**AVAILABLE DATA:**
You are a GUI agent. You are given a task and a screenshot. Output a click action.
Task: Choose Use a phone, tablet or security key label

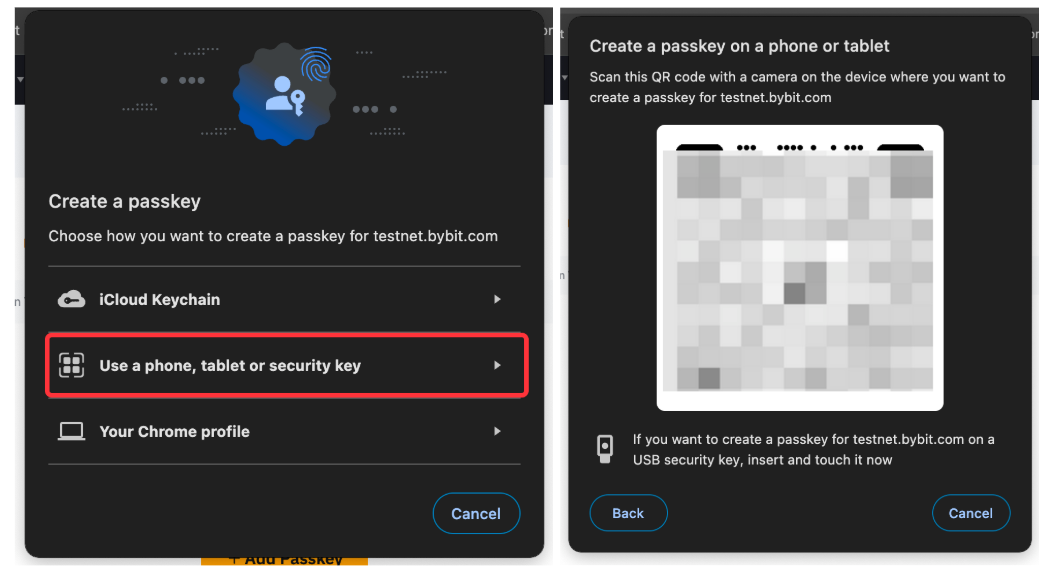tap(230, 366)
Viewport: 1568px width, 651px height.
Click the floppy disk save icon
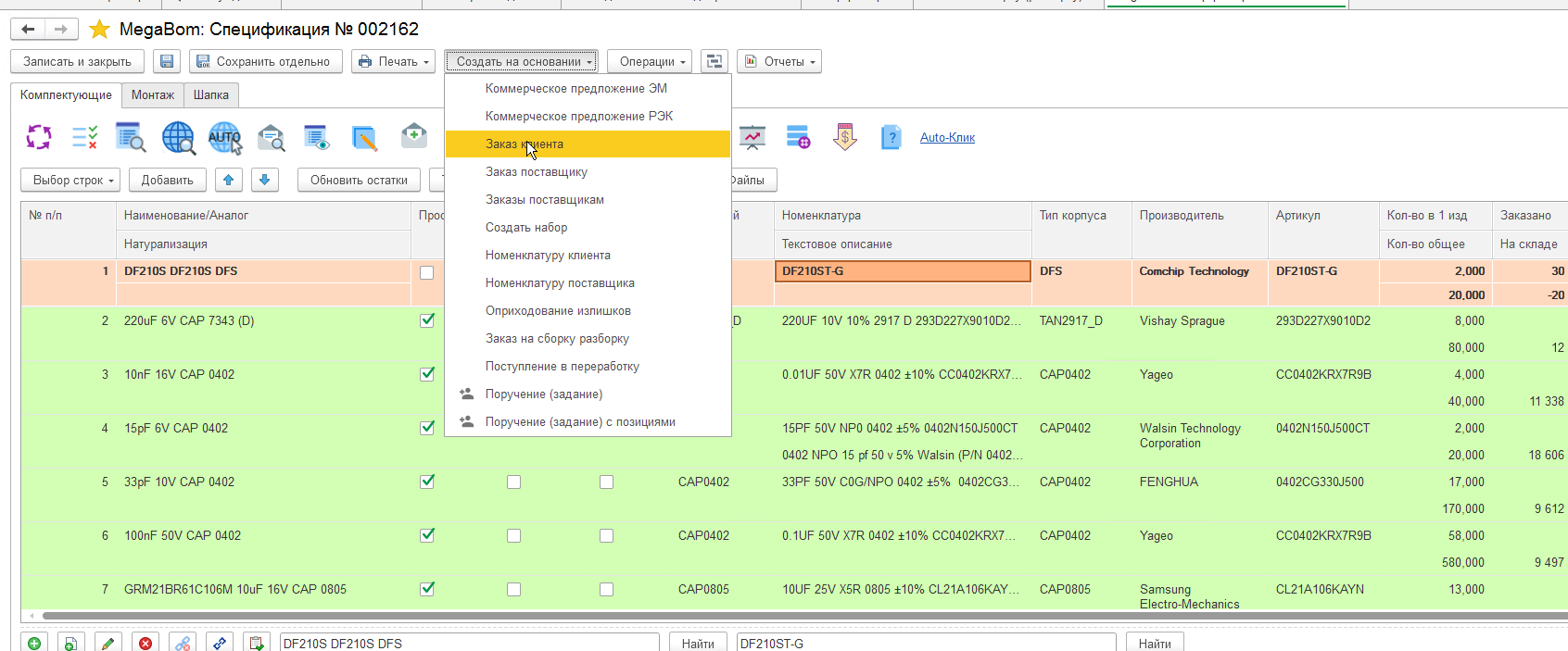click(167, 62)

**TASK TO COMPLETE:** Word for word, set down every line of the records above, and leave the pictures out.

**EXERCISE ANSWER:**
You are a GUI agent. You are given a task and a screenshot. Output a click action.
Task: Choose Use a phone, tablet or security key label

tap(230, 366)
Viewport: 1568px width, 651px height.
Click the floppy disk save icon
click(167, 62)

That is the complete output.